Longer Repayment Terms
For all MSLP loans, repayment terms have been stretched to five years with interest payments delayed to the second year and principal payments delayed until the end of the third year. Interest for the first year will be capitalized, and after that, will be payable as set out in the loan documents. Additionally, the amortization schedule for MSNLF loans has been revised to mirror those previously offered for the MSPLF and the MSELF, i.e. providing for a 15 percent annual payment at the end of years three and four with a 70 percent balloon payment payable at maturity at the end of year five. This should give borrowers more runway to recover from COVID-19 and allow those that are healthier at the end of five years the possibility of refinancing with more certainty for lenders that the worst is behind them.
The updated FAQs include mostly technical guidance for lenders preparing loan documents. One exception that should be of interest to borrowers is new FAQ H.10 which provides guidance on how borrowers should prepare financial records in connection with the borrower required certifications and covenants. For purposes of the certifications and covenants, GAAP borrowers should use GAAP financials; borrows with audited financials should use their audited financials; and those without should use their most recent audited or reviewed financials or those that were prepared for the purposes of filing taxes. It is not clear if this same set of financial reporting standards applies to the periodic reporting requirements or to the eligibility (and eligible loan size) determination in accordance with FAQ E.4. Because loan sizing is tied to EBITDA this is an important question that appears to be open given FAQ E.4’s maintenance of the GAAP audited financial standards requirement in subsection (1).
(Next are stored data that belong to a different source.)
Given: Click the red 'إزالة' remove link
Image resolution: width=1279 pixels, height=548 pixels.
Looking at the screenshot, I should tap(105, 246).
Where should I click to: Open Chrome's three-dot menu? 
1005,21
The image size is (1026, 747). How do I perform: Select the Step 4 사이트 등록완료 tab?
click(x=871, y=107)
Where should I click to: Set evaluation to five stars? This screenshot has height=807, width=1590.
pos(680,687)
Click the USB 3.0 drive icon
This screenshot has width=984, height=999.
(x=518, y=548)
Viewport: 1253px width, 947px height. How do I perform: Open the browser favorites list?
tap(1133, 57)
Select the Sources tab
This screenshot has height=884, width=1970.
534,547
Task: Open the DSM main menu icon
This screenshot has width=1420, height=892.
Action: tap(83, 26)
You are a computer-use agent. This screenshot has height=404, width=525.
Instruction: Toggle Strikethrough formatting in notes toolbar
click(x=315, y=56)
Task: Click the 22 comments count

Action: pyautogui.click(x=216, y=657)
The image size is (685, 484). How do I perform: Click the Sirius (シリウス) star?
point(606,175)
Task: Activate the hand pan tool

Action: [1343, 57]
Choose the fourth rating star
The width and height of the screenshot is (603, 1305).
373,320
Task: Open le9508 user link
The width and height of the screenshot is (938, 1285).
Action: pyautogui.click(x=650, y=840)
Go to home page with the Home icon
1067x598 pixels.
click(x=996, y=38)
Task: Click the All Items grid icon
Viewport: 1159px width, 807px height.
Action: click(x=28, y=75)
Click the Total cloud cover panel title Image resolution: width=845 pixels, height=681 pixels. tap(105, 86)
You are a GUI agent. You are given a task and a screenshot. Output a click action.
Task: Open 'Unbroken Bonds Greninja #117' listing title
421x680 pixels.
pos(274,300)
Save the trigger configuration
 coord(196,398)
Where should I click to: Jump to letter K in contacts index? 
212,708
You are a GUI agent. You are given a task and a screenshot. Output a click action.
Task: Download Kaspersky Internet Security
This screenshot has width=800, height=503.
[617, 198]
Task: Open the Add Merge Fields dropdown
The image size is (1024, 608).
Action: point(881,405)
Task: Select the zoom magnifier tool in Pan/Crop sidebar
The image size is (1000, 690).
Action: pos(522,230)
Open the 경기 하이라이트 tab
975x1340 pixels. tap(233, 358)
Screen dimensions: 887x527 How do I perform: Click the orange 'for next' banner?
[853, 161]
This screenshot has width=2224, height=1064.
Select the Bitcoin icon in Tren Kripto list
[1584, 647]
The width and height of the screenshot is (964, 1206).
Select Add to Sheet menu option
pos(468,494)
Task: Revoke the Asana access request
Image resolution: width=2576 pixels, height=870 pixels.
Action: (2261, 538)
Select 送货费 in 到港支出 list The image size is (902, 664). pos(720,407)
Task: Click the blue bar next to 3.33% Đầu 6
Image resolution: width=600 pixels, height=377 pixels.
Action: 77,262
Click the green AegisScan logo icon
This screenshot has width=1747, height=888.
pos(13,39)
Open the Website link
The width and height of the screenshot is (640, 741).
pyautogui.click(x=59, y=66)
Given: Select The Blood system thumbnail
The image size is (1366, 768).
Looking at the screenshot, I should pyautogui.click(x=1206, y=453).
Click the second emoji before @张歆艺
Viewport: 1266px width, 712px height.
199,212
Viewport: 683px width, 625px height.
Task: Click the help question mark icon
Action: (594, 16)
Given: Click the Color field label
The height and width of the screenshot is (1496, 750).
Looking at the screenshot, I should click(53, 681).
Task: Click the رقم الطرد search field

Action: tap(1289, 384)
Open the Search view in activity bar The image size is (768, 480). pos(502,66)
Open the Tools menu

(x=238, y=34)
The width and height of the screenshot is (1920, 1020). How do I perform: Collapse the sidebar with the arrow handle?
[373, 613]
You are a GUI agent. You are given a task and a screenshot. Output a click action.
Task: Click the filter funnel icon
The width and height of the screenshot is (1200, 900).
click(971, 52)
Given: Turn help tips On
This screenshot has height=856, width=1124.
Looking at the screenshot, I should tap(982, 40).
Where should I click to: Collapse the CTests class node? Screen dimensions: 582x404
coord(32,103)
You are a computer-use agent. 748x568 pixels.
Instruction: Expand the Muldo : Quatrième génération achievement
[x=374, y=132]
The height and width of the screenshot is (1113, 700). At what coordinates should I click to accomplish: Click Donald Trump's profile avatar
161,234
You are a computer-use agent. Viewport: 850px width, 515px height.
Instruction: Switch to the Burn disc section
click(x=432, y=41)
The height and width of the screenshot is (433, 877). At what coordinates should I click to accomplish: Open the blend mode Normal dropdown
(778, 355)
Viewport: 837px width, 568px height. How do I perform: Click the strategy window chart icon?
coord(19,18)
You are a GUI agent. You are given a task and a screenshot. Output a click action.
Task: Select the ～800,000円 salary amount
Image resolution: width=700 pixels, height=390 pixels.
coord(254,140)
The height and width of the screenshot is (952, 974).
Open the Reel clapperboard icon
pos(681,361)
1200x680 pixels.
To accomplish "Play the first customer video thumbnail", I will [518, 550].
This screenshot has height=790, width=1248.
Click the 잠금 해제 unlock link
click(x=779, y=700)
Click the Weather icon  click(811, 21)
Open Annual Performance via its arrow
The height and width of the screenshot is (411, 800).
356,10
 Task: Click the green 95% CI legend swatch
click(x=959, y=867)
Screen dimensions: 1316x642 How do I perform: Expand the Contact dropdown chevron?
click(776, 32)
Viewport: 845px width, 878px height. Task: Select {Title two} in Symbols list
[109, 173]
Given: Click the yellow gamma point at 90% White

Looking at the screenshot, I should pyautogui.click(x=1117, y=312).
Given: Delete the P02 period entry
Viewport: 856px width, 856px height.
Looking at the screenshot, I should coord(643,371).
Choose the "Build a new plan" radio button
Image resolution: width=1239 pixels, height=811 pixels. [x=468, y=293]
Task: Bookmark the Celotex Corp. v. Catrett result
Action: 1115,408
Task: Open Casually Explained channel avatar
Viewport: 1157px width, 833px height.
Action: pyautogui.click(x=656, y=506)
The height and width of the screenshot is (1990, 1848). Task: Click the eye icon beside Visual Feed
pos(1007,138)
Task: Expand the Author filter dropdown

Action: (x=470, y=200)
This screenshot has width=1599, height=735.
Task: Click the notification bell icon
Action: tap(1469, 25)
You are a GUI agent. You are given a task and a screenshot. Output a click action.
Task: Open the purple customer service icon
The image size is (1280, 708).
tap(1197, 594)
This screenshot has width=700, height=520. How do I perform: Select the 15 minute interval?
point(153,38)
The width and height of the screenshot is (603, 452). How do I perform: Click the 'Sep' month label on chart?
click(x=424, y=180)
This appears to create the possibility that non-GAAP borrowers are required to use subsection (2) which relies on annual receipts for fiscal year 2019 as reported to the IRS for purposes of determining eligibility.
These revised documents are released against a backdrop of borrowers and lenders gearing up for participation in the MSLP program, as well as rising uncertainty regarding the utility of its products. News outlets and some advocacy groups have been critical of the MSLP, arguing that it does not go far enough to provide viable options to borrowers. While the MSLP is having to live in the shadow of the PPP program’s increasingly forgivable loans, it appears the Fed may be trying to catch up and borrowers and lenders alike will benefit.